Algorithmic Complexity

Notes by J. S. Oishi


In [ ]:
%matplotlib notebook
import numpy as np
import matplotlib.pyplot as plt

How long will my code take to run?

Today, we will be concerned solely with time complexity.

Formally, we want to know $T(d)$, where $d$ is any given dataset and $T(d)$ gives the total run time.

Let's begin with a simple problem.

How many instructions does the following bit of code take? Go ahead and assume that you can ignore the machinery in the if and for statements.


In [ ]:
def mini(x):
    n = len(x)
    mini = x[0]
    for i in range(n):
        if x[i] < mini:
            mini= x[i]
    return mini

Go ahead and work it out with your neighbors.


In [ ]:
x = np.random.rand(1000)

In [ ]:
print(mini(x))
print(x.min())

The answer

Each time the function is called, we have

n = len(x)
mini = x[0]

that's two instructions (again, ignoring how much goes into the len call).

Then, the for loop body requires either one or two instructions. You always have the comparison x[i] < mini, but you may or may not have the assignment mini = x[i].

Exercise

Compute the number number of instructions for this input data

x = [4, 3, 2, 1]

and

y = [1, 3, 2, 4]

$N_{inst}(x) = 9$

$N_{inst}(y) = 7$

As usual, pessimism is the most useful view

The answer to "how long does this take" is...it depends on the input.

Since we would like to know how long an algorithm will take before we run it, let's examine the worst case scenario.

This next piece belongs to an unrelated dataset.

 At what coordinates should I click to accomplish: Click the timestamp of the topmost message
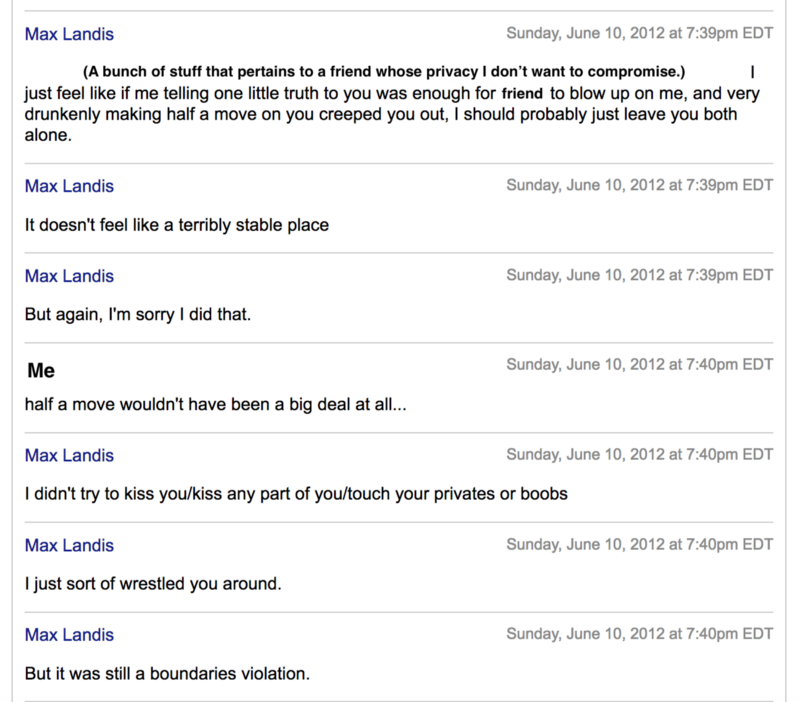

This allows us to looking for from $T(d)$ to $f(n)$, where $n \equiv \mathrm{size}(d)$ is the size of the dataset.

For our simple problem,

$$f(n) = 2 + 4n$$

Asymptotics

Let's look at a pair of cubic polynomials,

$$ f(n) = f_0 + f_1 n + f_2 n^2 + f_3 n^3 $$$$ g(n) = g_0 + g_1 n + g_2 n^2 + g_3 n^3 $$

In [ ]:
n = np.linspace(0,1000,10000)
f0 = 2; f1 = 1; f2 = 10; f3 = 2
g0 = 0; g1 = 10; g2 = 1; g3 = 1
f = f0 + f1*n + f2*n**2 + f3*n**3
g = g0 + g1*n + g2*n**2 + g3*n**3

In [ ]:
plt.figure()
plt.plot(n, f, label='f')
plt.plot(n, g, label='g')
plt.xlim(0,2)
plt.ylim(0,20)
plt.legend()

Clearly, we can drop the lower order terms and the coefficients $f_3$ and $g_3$.

We call this

$$O(n^3)$$

,

and we say our algorithm is "$n^3$", meaning no worse than $n^3$.

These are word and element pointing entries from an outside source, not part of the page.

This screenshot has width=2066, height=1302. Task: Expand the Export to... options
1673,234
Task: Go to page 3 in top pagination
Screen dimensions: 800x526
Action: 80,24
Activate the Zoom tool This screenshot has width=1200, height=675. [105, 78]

Of course this is exactly the same notation and meaning as when we do a series expansion in any other calculation,

$$ e^{x} = 1 + x + \frac{x^2}{2} + O(x^3), x\to 0$$

.

An example

Let's take the force calculation for an N-body simulation. We recall we can write this as

$$\ddot{\mathbf{r}}_i = -G\sum_{i \ne j} \frac{m_j \mathbf{r}_{ij}}{r_{ij}^3},$$

for each particle $i$. This is fairly easy to analyze.

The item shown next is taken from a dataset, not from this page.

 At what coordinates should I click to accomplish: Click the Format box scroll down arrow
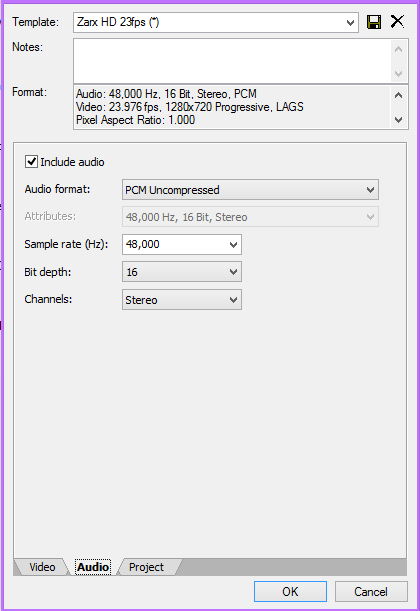(398, 120)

Calculate the complexity with your neighbors

Some Code

This is a very simple implementation of a force calculator that only calculates the $x$ component (for unit masses!).


In [ ]:
def f_x(particles):
    G = 1
    a_x = np.empty(len(particles))
    for i, p in enumerate(particles):
        for j, p in enumerate(particles):
            if j != i:
                a_x[i] -= G*p.x/(p.x**2 + p.y**2 + p.z**2)**1.5

In [ ]:
class Particle:
    def __init__(self, r, v):
        self.r = r
        self.v = v
    @property
    def x(self):
        return self.r[0]
    @property
    def y(self):
        return self.r[1]
        
    @property
    def z(self):
        return self.r[2]

Test it!

Theory is all well and good, but let's do a numerical experiment.


In [ ]:
nn = np.array([10, 100, 300, 1000])
nnn = np.linspace(nn[0],nn.max(),10000)
p1 = [Particle(np.random.rand(3),(0,0,0)) for i in range(nn[0])]
p2 = [Particle(np.random.rand(3),(0,0,0)) for i in range(nn[1])]
p3 = [Particle(np.random.rand(3),(0,0,0)) for i in range(nn[2])]
p4 = [Particle(np.random.rand(3),(0,0,0)) for i in range(nn[3])]

In [ ]:
t1 = %timeit -o f_x(p1)
t2 = %timeit -o f_x(p2)
t3 = %timeit -o f_x(p3)
t4 = %timeit -o f_x(p4)
times = np.array([t1.average, t2.average, t3.average, t4.average])

Plot the results...


In [ ]:
plt.figure()
plt.loglog(nn,times,'x', label='data')
plt.loglog(nnn,times[0]*(nnn/nnn[0])**2, label=r'$O(n^2)$')
plt.legend();plt.xlabel('data size');plt.ylabel('run time (s)')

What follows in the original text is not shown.